High school volunteers on our Mississippi summer program completed many great projects this summer. Students constructed community gardens with raised beds, did extensive renovations to a home damaged by Hurricane Katrina, helped with trail maintenance and other environmental service work, and more.
Another of the community service projects was the construction of a 15-foot nesting tower for the Chimney Swift, a bird indigenous to North America that winters far south in Peru.
The project was a success, as demonstrated by a new hatchling and a mother bird that has claimed the nest home for herself and other hatchlings still to come! The story made news in the Gulfport “Sun Herald”, and also may be read here.
By NICOLE DOW, Biloxi-Gulfport Sun Herald MOSS POINT — For weeks, video cameras in a Chimney Swift nesting tower at the Ina Thompson Moss Point City Library have captured a young pair of Chimney Swifts as they found their home in the tower and built a nest.
On Friday, the library staff discovered the arrival of the first hatchling from the two eggs resting in the nest, said branch manager Jamie Elston.
“When one of my staff members came in this morning, he noticed that the (mother bird) was off the nest and one of the eggs was not an egg anymore,” she said. “It has been exciting.”

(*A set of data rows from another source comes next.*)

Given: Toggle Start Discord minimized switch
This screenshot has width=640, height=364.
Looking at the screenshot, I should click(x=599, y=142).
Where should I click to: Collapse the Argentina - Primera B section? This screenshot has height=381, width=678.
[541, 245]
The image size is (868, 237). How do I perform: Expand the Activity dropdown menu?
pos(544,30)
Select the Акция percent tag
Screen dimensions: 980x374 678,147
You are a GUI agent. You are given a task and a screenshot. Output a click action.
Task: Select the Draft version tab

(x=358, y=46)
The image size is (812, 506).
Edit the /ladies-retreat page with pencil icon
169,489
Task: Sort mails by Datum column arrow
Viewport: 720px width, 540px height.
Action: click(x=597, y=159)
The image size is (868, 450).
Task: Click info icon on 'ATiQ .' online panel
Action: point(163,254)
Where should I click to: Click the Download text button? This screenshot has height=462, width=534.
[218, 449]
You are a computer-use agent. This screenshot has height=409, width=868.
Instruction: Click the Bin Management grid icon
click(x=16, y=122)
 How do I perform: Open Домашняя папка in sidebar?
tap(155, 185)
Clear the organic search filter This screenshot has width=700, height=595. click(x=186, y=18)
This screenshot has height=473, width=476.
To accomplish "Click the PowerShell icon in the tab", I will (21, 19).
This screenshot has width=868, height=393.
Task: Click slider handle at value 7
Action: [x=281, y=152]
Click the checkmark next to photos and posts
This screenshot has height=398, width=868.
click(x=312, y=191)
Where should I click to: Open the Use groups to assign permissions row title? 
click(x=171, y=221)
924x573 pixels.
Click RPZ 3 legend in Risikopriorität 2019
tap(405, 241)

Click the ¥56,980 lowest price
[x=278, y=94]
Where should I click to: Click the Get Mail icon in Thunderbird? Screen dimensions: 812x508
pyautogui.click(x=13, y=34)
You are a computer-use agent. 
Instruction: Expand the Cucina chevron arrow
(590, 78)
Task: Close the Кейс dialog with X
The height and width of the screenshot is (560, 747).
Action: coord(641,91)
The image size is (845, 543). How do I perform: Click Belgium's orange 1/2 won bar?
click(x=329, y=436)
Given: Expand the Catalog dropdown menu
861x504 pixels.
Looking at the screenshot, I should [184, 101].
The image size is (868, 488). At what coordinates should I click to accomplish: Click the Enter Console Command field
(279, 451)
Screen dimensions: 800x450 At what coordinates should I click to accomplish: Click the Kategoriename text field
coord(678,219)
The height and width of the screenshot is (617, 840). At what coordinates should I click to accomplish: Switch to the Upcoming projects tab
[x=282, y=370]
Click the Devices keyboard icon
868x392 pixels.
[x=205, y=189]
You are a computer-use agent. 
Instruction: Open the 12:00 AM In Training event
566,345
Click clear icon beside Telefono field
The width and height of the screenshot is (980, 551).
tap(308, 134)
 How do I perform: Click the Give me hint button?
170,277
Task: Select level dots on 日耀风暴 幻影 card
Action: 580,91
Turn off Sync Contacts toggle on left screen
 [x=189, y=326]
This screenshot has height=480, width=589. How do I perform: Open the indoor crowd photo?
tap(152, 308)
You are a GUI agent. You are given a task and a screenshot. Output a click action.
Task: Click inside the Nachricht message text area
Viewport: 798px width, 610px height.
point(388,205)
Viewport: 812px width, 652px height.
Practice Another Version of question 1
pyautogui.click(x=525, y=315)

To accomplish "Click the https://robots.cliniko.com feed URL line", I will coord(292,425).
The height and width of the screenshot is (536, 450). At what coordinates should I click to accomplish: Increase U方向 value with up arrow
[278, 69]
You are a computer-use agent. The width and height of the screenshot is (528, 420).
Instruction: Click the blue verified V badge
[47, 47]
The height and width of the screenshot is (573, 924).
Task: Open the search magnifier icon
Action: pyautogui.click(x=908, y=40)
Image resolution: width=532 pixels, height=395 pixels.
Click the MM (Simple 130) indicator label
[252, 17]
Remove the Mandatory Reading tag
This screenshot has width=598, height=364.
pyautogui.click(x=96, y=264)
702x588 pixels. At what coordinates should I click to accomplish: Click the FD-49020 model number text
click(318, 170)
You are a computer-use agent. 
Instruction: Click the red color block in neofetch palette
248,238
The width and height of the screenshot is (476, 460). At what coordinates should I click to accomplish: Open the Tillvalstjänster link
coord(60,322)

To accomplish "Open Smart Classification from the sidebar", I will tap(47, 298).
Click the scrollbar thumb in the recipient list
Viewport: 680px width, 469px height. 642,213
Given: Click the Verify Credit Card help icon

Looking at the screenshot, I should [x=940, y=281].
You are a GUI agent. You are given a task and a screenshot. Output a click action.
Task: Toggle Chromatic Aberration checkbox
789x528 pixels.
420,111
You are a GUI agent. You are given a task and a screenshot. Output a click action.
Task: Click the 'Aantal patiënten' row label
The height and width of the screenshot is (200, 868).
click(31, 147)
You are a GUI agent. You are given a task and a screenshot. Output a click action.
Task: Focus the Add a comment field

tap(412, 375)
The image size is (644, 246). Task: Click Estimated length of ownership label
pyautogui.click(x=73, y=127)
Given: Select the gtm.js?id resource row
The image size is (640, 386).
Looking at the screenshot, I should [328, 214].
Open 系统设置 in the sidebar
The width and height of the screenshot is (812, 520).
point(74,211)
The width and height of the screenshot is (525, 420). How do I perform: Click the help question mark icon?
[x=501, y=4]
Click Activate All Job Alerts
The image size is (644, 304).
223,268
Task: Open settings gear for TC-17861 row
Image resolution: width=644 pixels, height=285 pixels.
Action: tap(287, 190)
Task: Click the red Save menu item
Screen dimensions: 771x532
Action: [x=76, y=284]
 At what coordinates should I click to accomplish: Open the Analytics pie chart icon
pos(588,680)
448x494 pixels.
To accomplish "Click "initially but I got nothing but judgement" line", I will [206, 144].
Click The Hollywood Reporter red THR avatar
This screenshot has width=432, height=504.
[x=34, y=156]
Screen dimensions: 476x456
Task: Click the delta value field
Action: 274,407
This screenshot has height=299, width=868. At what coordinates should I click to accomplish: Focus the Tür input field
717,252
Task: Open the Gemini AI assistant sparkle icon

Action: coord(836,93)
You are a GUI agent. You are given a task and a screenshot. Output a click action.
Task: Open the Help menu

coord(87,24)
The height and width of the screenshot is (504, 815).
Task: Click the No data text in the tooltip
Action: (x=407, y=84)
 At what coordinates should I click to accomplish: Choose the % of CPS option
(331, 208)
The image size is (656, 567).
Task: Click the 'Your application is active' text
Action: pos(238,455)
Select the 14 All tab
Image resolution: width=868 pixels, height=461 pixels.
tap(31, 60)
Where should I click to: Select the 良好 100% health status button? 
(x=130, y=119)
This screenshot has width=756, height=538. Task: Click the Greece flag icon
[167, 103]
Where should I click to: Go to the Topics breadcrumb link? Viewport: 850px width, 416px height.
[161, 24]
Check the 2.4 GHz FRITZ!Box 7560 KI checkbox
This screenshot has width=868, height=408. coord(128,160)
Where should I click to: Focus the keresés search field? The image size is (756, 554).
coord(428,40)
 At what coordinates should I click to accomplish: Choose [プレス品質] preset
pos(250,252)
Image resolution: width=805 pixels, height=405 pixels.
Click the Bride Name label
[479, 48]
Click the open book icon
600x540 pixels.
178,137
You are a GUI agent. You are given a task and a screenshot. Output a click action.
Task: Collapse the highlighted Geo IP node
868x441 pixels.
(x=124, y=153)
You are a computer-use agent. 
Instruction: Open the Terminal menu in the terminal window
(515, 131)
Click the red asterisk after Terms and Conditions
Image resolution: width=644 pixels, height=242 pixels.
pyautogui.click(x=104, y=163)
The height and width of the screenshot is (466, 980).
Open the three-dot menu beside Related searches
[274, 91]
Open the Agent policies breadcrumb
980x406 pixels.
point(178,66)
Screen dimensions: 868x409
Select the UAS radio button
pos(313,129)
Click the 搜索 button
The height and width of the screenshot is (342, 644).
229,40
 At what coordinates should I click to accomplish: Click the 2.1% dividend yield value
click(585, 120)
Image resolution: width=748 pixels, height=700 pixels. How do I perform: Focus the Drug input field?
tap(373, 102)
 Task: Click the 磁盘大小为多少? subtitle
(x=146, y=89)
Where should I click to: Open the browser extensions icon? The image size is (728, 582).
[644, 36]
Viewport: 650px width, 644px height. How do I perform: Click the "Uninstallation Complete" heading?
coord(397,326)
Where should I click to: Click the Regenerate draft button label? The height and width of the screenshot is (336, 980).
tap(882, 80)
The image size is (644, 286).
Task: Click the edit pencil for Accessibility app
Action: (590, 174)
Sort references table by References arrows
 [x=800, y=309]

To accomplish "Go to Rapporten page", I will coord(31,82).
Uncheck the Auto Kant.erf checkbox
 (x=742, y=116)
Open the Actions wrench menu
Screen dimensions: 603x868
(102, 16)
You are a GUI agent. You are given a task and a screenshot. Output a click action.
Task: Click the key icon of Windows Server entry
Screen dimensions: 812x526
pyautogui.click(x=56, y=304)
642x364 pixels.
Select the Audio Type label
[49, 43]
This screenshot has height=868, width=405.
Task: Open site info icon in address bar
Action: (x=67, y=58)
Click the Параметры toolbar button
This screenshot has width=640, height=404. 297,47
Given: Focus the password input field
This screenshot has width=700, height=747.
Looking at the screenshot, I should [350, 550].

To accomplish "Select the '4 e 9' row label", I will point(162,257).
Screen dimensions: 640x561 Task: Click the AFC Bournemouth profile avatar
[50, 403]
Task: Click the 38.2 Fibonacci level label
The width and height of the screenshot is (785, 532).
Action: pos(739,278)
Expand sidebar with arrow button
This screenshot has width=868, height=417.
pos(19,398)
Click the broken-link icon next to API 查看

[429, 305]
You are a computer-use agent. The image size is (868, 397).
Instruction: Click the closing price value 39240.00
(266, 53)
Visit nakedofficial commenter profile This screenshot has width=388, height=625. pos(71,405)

The 12-foot tower was built last summer on the library property through collaborative efforts by the Pascagoula River Audubon Center, the VISIONS Adventure Program, and the Friends of the Moss Point Library. Man-made Chimney Swift towers promote the conservation of the species, said Mark LaSalle, director of the Pascagoula River Audubon Center.
He said the habitats of Chimney Swifts are declining with the loss of hollowed tree natural nesting sites and as residents continue to cap off their chimneys, an artificial home for the birds. The Pascagoula River Audubon Center has maintained a nesting tower with cameras for years and the Moss Point library was the first community partner to also build a tower with a camera system, he said.
Although only one egg had hatched by late afternoon on Friday, LaSalle predicted the second egg to hatch sometime later in the day.
“They always hatch pretty much close to each other,” he said.
From the television monitor capturing the video feed from the library’s tower, Elston said the first hatchling resembled a “small amorphous blob.”
“Every once in a while, it will move and so you can tell it’s a living thing,” she said. “And occasionally when (the mother bird is) in there you can see (her) feeding it.”